İşte o zaman yabancı bana: 
"İyi bakın, bir daha asla göremeyeceksiniz," dedi. 
Tam o sayfayı işaretleyip kitabı kapattım. Hemen yeniden açtım ve boşuna çapa resmini aradım sayfa sayfa.
Bir sır vermek istermişçesine sesini alçaltıp: 
"Bu cildi," dedi, “ovaların ortasındaki bir kasabada bir avuç rupi ve bir İncil karşılığında satın aldım. Sahibi en alt kasttan biriydi, okuma yazması yoktu. Kitabın adının Kum Kitabı olduğunu söyledi, çünkü bu kitabın da, kumun da, ne başı var ne sonu.” 
Benden ilk sayfayı aramamı istedi. 
Kendimi boş yere zorluyordum: Kapakla başparmağım arasında her zaman birkaç yaprak kalıyordu.
"Şimdi sonuncuyu arayın."
Denemelerim başarısızlığa uğradı. Artık kendi sesim olmayan bir sesle, dilim dolaşarak: 
"Bu olanaksız," diyebildim. 
"Olanaksız, ama gerçek. Bu kitabın sayfalarının sayısı tam olarak sonsuz. Hiçbiri ilk değil, hiçbiri sonuncu değil.

Kitap kendisine kalır ancak aylarca inziva çekilip kitapla baş başa kaldıktan sonra kitaptan kurtulmayı başarır.

Jorge Luis Borges, öyküde adı geçen kitaba daha sonra başka bir kısa öyküsünde, “Babil Kitaplığı”nın bir paragrafında yer verir. Devasa kütüphanelere gerek olmadığını, kitaplardaki tüm bilgileri içeren sonsuz sayıda sayfadan oluşan bir kitaba sahip olmanın hayalini kurar.

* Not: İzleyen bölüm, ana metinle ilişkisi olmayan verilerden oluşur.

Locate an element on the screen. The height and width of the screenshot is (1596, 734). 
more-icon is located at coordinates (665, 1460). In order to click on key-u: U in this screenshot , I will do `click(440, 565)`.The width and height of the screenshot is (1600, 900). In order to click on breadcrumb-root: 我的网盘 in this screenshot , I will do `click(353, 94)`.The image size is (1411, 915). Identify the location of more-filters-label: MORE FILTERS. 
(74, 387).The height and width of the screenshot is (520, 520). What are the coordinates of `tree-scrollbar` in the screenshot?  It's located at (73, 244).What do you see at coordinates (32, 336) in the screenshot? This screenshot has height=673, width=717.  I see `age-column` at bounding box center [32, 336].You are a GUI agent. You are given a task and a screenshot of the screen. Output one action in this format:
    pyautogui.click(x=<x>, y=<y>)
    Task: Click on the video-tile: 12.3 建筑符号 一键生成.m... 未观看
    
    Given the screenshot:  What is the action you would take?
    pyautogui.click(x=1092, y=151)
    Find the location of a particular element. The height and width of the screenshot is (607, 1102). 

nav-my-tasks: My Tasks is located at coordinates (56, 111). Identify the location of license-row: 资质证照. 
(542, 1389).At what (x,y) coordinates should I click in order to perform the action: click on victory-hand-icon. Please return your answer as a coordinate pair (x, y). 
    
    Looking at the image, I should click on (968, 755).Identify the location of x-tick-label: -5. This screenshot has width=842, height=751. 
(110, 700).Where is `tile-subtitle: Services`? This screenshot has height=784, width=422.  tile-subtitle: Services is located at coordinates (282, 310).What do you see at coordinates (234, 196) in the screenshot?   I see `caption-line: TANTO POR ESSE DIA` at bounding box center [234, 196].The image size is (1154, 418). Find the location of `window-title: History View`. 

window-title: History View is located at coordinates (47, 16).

İlk okuduğum zaman, yani doksanlı yılların başında bana doğal olarak fantazi gibi gelmiş bulunan bu iki öykü günümüzde artık birden fazla biçimde gerçekliğe kavuştu. Başı sonu okuyana göre değişen kitaplar ya da bir kutudan çıkan oyuncak formlarını uygulayarak bunu deneyenler oldu. Bilginin elektronik ortama aktarılmasının kaçınılmaz sonucu olarak evlerde kitap yığınları biriktirmeksizin okuma keyfi yaşamanın yolları çeşitlendirildi. Bilgisayarların okumalar için pratik hale getirilmesi ile belki de bir ömür boyu uğraşsanız içindekileri okuyup, bitirmeyi başaramayacağınız, parmağınızın bir kaç dokunuşu ile istediğiniz kitaba geçebileceğiniz elektronik kitap kullananların sayısı hızla artar oldu. Yeni bir kitap aldığı zaman sayfaları burnuna yaklaştırıp kokusunu içine çekmeyi seven kitap severler için soğuk ve itici gelse de, daha ilk denemelerinde eski okuma alışkanlıklarını geride bırakanların sayısı hayli fazla.